The three-day Future Investment Initiative (FII) was meant to project the authoritarian petro-state as a lucrative business destination and set the stage for multibillion-dollar contracts.
But the summit, nicknamed “Davos in the desert”, has been overshadowed by the outcry over the murder of Khashoggi inside the kingdom’s consulate in Istanbul, prompting some high-profile foreign investors to pull out.
Saudi Crown Prince Mohammed bin Salman, whose credentials have been heavily damaged by the scandal despite denying he was involved in the killing, did not go to the opening session.
“As we know these are difficult days. We are going through a crisis,” Falih acknowledged in his speech.
He said the murder of Khashoggi was regrettable and “nobody in the kingdom can justify it”.
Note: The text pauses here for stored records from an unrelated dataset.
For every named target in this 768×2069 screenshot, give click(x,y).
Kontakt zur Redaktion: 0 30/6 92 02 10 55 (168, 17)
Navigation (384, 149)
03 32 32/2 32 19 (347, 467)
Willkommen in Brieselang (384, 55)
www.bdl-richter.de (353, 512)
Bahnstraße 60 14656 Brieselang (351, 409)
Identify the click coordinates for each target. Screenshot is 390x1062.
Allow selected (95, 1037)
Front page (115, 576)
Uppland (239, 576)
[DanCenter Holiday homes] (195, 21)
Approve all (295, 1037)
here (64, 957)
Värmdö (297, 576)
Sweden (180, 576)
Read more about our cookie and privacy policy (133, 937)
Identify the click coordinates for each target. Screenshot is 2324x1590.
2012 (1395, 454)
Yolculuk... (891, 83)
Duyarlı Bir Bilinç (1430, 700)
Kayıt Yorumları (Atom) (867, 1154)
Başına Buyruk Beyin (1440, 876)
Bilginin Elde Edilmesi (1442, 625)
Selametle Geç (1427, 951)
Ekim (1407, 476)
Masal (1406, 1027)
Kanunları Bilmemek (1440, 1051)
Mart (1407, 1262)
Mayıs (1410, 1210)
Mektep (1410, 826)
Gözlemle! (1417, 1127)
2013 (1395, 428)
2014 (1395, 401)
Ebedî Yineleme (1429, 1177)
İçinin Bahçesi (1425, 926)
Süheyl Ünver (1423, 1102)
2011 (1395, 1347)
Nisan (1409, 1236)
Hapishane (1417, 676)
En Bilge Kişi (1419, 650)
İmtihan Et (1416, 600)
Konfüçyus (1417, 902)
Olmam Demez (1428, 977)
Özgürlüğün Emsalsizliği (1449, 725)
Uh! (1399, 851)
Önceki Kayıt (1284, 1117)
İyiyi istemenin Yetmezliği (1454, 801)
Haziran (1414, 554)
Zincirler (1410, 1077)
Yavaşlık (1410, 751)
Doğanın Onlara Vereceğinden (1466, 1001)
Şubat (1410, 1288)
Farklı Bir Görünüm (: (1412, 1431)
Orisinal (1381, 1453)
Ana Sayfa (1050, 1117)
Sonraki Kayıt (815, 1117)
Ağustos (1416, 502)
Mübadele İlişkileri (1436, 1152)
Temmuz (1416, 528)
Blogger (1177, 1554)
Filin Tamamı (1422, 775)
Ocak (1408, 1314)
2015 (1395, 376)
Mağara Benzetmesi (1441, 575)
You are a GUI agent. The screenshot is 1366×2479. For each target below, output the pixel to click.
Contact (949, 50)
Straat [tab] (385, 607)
The Riyadh conference opened amid tight security at the Ritz-Carlton hotel, with Russian Direct Investment Fund chief Kirill Dmitriyev and Pakistani Prime Minister Imran Khan headlining.
Falih praised the CEO of French energy giant Total, Patrick Pouyanne, for standing by Saudi Arabia in this difficult period.
“We see what partnership means when you have difficult times,” Pouyanne responded. “This is when you really strengthen a partnership.”
But a long list of foreign investors and policymakers decided not to show up in an apparent protest against the Khashoggi killing.
Corporate chiefs from Siemens, JP Morgan, Ford and Uber and media firms like Bloomberg, CNN and the Financial Times all scrapped plans to attend.
Ministers from Britain and France and the United States, which have huge defence deals at stake with Saudi Arabia, have stayed away.
A wider Western boycott of the conference suggests rising political risks in Saudi Arabia that could hit foreign direct investment, which already plunged to a 14-year low last year, according to the UN.
And in a fresh setback, the forum’s website went down on Monday after an apparent cyberattack. There was no immediate claim of responsibility.
It was back up with reduced content when the conference opened.
The conference contrasts with last year – a star-studded event at Riyadh’s Ritz-Carlton hotel, where Prince Mohammed was lionised as a visionary by some.
Many Western firms have too much at stake to abandon the Arab world’s biggest economy, but sent lower-level executives.
Companies from China and Russia are also not staying away.
“The high profile withdrawal of so many American CEOs … certainly presents opportunities for Asian and Russian companies to make a splash,” said Ellen Wald, author of the book Saudi Inc.
The crown prince faces what risk consultancy Eurasia Group has called “an acute public relations crisis” over Khashoggi’s killing, which Saudi Arabia admitted was killed in the consulate after two weeks of denials.
Khashoggi’s killing fits the pattern of a recent crackdown on dissent in the kingdom, in which clerics, business high-fliers and women activists have been detained.
Further stoking investor anxiety, the kingdom is embroiled in an expensive and bloody war in Yemen and is leading an embargo against neighbouring Qatar.